▸ **TASKS TO COMPLETE**:
(a) Answer these questions from the article on Valladolid's biomass heating network:
(i) On what date did the Regional Government of Castile and Leon and the Valladolid City Council sign the agreement?
(ii) For which heating season is the "West Valladolid" network scheduled to be commissioned?
(iii) How many jobs will the project create?
(b) Carry on the article about Valladolid's biomass heating network, picking up after its last sentence.

▸ **QUOTED PASSAGE**:
# # # # # # #

Valladolid to have Spain’s largest biomass-fed heating network

Valladolid to have Spain’s largest biomass-fed heating network

The promise is that it will save between 30% and 50% on users’ energy bills

Yesterday, 16 May, the Regional Government of Castile and Leon and the Valladolid City Council signed up an agreement that will allow the creation of the third biomass heating network in the city.  The 'West Valladolid' Sustainable Heating Network project, whose first works will go out to tender today, is scheduled for commissioning for the 2023-2024 heating season.

There are already two other such networks in the process of construction. Once all of them become operational and connected, they will represent Spain’s largest urban thermal network fed by biomass.

In concrete numbers, the “West Valladolid” will supply heating and hot water to 10,200 homes and 67 buildings in the neighbourhoods of Villa del Prado, Parquesol and the southwest area of ​​Huerta del Rey. It will involve a total investment of 30 million euros plus VAT and the creation of 72 jobs. It will also save users between 30% and 50% of their energy bill, in addition to reducing greenhouse gas emissions by 31,300 tons of CO2/year and increasing the energy independence of Castile and Leon.

# # # # # # #

(A run of records)
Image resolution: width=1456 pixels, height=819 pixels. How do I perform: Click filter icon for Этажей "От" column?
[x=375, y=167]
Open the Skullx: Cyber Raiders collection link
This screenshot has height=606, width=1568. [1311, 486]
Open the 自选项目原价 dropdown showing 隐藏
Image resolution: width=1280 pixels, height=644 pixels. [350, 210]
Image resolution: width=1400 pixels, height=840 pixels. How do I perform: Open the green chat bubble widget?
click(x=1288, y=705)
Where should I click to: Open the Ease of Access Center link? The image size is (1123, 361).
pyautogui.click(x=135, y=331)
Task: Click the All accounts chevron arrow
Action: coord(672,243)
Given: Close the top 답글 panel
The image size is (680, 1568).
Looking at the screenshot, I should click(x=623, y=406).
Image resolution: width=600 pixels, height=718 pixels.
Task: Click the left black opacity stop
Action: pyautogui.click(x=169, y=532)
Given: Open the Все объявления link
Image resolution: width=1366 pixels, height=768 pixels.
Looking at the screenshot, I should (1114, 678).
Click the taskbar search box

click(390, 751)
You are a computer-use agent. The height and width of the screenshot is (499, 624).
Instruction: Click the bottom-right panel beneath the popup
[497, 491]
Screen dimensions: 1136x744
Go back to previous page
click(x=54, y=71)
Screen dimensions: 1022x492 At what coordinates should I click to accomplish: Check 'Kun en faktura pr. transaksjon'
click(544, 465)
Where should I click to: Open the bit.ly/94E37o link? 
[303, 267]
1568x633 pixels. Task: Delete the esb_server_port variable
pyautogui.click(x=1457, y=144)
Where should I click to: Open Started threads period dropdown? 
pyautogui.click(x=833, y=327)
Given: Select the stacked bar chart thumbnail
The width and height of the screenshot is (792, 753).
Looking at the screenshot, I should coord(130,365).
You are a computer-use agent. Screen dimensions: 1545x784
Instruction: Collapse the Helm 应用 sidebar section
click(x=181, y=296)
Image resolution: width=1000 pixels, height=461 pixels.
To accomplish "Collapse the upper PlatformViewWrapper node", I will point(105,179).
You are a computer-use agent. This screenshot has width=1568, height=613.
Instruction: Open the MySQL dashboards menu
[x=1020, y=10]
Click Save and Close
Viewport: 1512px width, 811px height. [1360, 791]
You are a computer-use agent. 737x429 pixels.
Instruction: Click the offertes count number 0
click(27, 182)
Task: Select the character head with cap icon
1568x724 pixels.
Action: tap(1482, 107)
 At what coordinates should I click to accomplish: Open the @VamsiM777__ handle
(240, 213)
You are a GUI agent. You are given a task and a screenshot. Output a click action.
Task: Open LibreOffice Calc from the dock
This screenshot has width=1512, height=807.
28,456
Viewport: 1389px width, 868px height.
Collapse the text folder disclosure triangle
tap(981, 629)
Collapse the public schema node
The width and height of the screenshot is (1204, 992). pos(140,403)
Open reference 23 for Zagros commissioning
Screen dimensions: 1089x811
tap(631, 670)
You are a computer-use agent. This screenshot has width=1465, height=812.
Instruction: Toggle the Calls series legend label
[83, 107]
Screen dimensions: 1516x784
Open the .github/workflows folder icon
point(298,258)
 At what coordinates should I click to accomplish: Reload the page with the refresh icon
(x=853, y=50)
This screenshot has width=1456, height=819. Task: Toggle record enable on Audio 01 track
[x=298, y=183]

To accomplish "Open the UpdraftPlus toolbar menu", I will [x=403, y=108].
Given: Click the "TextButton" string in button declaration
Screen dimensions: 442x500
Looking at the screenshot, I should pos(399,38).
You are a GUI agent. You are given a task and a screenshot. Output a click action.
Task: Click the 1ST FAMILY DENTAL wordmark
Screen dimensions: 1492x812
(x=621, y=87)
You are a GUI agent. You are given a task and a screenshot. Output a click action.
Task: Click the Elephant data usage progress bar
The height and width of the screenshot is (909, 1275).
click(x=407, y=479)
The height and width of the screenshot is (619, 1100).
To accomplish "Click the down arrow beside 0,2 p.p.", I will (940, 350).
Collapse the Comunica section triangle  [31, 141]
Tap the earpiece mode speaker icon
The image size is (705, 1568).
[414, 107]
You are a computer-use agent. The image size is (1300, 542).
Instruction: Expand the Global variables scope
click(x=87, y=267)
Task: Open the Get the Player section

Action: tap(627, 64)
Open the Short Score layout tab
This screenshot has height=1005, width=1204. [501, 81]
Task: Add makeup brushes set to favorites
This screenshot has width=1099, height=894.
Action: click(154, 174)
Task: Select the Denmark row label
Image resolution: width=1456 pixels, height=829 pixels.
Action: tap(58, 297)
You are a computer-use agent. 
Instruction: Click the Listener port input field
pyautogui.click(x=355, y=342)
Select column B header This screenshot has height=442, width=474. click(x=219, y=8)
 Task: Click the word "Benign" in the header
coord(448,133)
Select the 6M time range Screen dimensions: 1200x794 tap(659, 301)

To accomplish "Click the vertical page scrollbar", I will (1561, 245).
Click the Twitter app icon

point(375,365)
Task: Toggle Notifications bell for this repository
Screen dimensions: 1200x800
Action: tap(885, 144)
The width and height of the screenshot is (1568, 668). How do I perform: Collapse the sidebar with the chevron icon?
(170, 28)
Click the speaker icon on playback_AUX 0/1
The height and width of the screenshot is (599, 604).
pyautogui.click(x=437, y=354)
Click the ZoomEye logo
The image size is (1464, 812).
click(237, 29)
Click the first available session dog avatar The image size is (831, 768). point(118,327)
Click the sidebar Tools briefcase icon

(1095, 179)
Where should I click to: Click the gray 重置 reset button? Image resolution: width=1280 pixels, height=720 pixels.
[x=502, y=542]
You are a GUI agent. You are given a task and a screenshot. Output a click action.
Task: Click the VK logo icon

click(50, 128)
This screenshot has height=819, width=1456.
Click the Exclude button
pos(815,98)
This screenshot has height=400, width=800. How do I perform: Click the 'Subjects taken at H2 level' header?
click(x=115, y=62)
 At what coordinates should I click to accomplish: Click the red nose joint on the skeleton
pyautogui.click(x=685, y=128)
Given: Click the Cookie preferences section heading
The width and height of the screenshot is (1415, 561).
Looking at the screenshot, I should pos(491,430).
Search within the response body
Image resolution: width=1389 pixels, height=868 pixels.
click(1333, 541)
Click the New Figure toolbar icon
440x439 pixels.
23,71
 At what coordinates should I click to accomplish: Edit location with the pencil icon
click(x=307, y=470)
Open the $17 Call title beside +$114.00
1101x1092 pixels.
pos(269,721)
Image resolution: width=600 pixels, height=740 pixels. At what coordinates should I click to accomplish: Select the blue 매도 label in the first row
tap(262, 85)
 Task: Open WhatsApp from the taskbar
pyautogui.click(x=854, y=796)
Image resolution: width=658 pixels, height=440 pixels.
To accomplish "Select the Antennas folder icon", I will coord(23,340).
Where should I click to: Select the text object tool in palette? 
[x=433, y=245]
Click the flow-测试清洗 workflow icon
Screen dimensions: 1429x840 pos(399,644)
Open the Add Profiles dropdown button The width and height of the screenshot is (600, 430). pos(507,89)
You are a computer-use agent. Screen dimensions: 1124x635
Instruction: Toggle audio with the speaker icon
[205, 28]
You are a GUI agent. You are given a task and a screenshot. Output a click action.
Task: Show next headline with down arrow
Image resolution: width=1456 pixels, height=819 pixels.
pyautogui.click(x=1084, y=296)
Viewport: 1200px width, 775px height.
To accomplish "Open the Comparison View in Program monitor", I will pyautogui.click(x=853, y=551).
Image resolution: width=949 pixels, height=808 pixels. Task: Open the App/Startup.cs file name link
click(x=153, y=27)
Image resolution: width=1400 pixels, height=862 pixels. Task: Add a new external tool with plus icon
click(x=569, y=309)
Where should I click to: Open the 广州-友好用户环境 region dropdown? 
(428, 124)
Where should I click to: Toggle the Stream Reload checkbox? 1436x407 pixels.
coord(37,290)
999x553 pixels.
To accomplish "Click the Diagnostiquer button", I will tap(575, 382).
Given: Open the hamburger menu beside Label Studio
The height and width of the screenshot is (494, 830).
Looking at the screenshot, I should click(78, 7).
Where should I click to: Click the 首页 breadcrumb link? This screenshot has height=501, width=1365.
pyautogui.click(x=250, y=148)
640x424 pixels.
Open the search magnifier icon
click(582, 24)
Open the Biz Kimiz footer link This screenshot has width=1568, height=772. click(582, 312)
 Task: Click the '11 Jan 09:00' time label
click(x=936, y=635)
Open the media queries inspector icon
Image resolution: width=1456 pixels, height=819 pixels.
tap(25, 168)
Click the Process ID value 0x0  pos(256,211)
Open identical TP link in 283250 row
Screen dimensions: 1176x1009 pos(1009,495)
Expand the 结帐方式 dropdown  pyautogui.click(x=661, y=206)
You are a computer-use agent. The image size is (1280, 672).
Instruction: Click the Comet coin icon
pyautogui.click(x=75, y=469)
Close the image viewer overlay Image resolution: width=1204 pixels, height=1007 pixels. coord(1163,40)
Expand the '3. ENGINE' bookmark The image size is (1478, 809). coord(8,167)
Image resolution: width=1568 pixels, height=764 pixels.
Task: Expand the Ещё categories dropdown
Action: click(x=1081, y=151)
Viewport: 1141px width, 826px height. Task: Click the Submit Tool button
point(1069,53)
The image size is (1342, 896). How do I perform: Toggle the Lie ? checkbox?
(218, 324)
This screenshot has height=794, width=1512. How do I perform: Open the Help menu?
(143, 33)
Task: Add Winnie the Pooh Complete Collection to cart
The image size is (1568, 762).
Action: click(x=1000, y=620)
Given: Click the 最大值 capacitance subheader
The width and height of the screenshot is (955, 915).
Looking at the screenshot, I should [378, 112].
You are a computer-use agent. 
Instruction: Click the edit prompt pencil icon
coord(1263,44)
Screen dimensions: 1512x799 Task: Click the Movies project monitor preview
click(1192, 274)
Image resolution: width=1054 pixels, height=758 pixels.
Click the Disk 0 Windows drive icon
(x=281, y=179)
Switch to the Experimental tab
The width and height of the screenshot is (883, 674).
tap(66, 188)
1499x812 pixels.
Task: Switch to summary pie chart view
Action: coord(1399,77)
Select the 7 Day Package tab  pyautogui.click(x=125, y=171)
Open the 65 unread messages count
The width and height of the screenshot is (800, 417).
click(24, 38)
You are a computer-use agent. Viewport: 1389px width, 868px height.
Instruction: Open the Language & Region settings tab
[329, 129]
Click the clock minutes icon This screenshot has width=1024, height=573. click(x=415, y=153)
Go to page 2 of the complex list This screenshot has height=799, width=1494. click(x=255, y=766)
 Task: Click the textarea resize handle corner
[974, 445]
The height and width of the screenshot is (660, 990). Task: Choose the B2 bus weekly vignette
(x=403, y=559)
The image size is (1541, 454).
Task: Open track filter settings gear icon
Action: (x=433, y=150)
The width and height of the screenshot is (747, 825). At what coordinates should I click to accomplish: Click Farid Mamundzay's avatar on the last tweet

# # # # # # #

▸ **WRITTEN ANSWERS**:
(a)
(i) 16 May
(ii) The 2023-2024 heating season
(iii) 72

(b)
Turning to biomass as fuel

The biofuel to be used is forest chips from forestry work in the mountains of Castile and León, with a granulometry range of G100 and humidity between 20% and 40%. The forecast for future biomass consumption to cover the potential demand for connectable buildings is 50,200 tons of chips/year.

Forest biomass is a renewable source of feedstock for energy production. The term ‘biomass’ captures all the parts of a tree that are not used in the forestry industry and end up as waste.

As long as the forest biomass comes from a sustainably managed forest and is replaced (that is, renewed) over time through regrowth, the GHG emissions from the production of bioenergy can be considered to offset—at least to a large extent—fossil fuel emissions.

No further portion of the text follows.